Joseva Talacolo
- Born: 1 April 1997 (age 28) Suva, Fiji
- Height: 199 cm (6 ft 6 in)
- Weight: 99 kg (218 lb)

Rugby union career
- Position: Inside centre

Amateur team(s)
- Years: Team / Apps / (Points)
- Police Blue

Senior career
- Years: Team / Apps / (Points)
- 2025–: Chennai Bulls

National sevens team
- Years: Team /  / Comps
- 2021–: Fiji
- Medal record
Men's rugby sevens
Representing Fiji
Olympic Games
| Silver medal – second place | 2024 Paris | Team competition |

= Joseva Talacolo =

Fijian rugby player (born 1997)

Joseva Talacolo (/ˌtæləˈðɒloʊ, -θɒl-/ TAL-ə-THOL-oh, born 1 April 1997) is a Fijian rugby union player for the Fiji national rugby sevens team. He was selected as part of the Fijian squad for the 2024 Summer Olympics.

==Biography==
Talacolo was born on 1 April 1997 in Suva, Fiji. The eldest of eight children, he grew up in the Naqarawai village in Namosi Province. He said that he decided to play rugby union to support his family, after "seeing how my parents struggle to put food in front of us, put a roof over our heads and provide for us." His father enrolled him in the Lelean Memorial School Rugby Academy and Talacolo rose through the ranks.

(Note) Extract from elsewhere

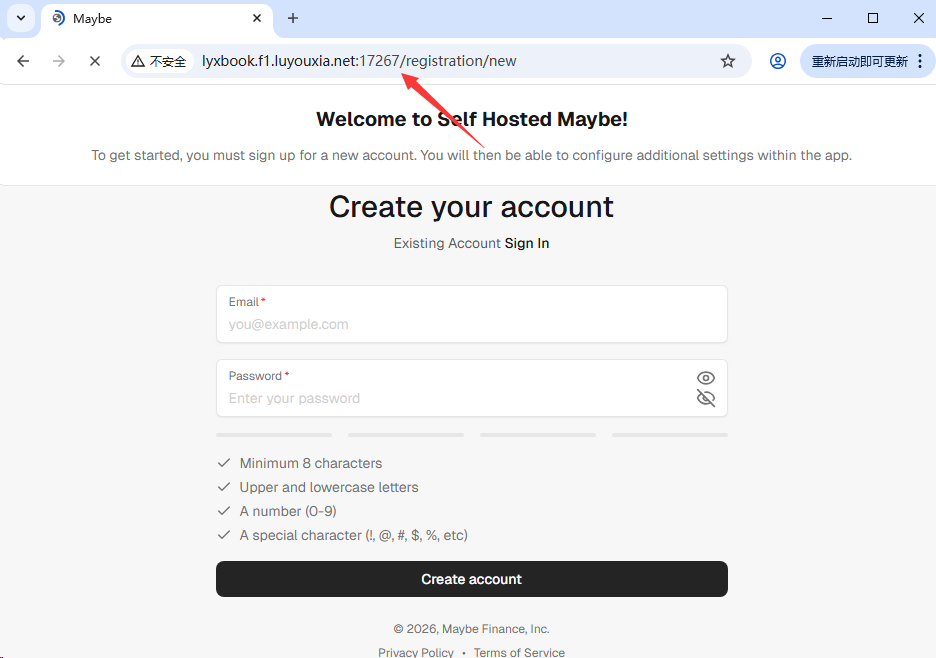Hide password with crossed-eye icon
Screen dimensions: 936x658
706,398
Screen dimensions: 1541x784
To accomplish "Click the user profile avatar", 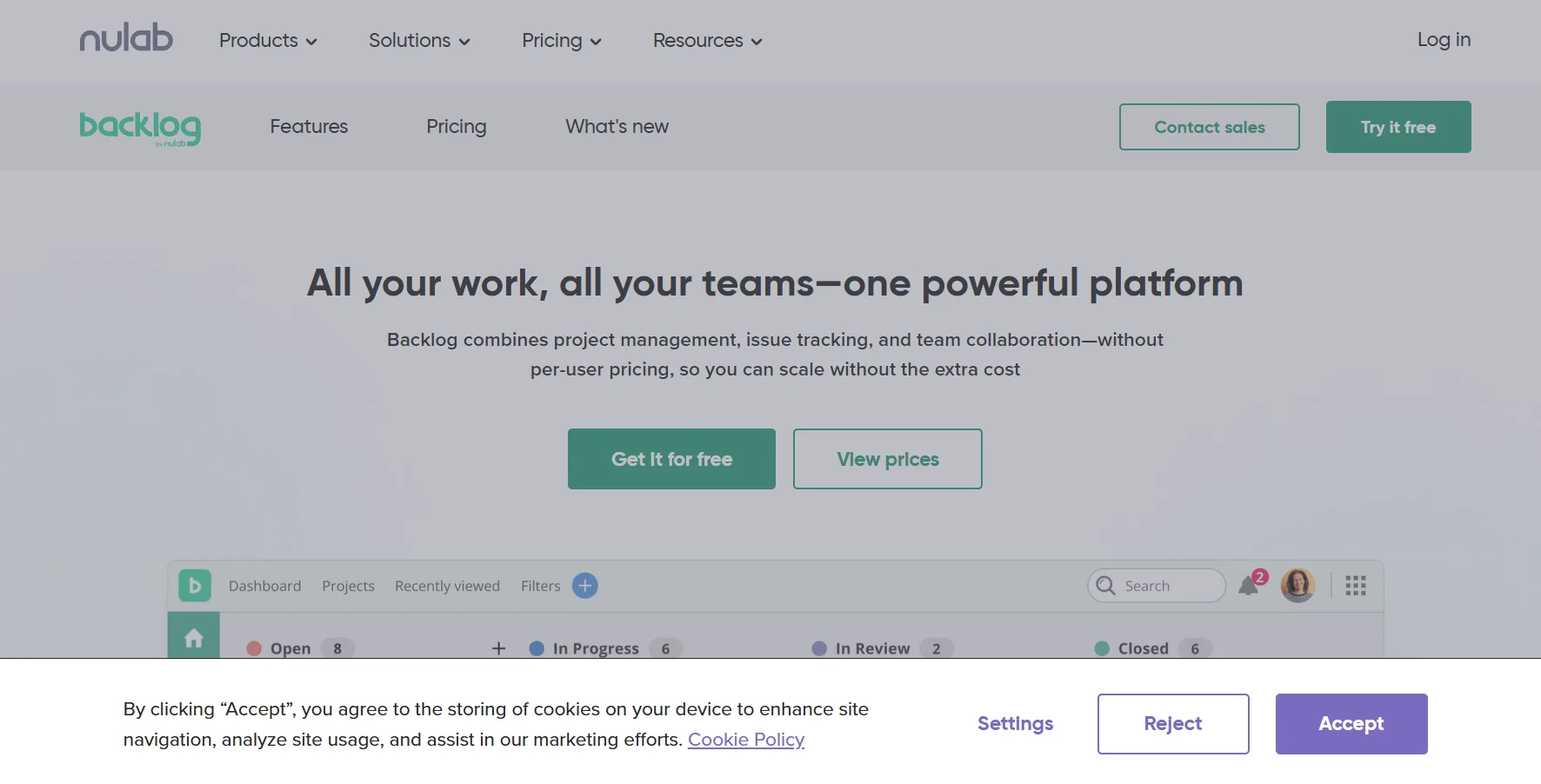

Talacolo, an inside centre, became an "influential player on the local [rugby] 7s scene" with the Police Blue club. He was described by The Fiji Times as "the go-to man in the air for the Police Blue ... His prowess in winning restarts and line-outs have been applauded by fans. Furthermore, his aerial ball skills and handling of the ball in one hand is phenomenal."

Talacolo narrowly missed selection to the Fiji national rugby sevens team for the 2020 Summer Olympics, being a travelling reserve. He later debuted for the national team at the 2021 Dubai Sevens, held in November and December 2021. He missed out on selection to the 2022 Commonwealth Games due to an illness, but returned in time for the 2022 Rugby World Cup Sevens and helped Fiji to the Melrose Cup title. He competed for Fiji at the 2023 Dubai Sevens and scored the winning try in the opener against the United States.

Talacolo married Emi Kalougata in January 2024. He was selected for the Fiji squad at the 2024 Summer Olympics which won the silver medal.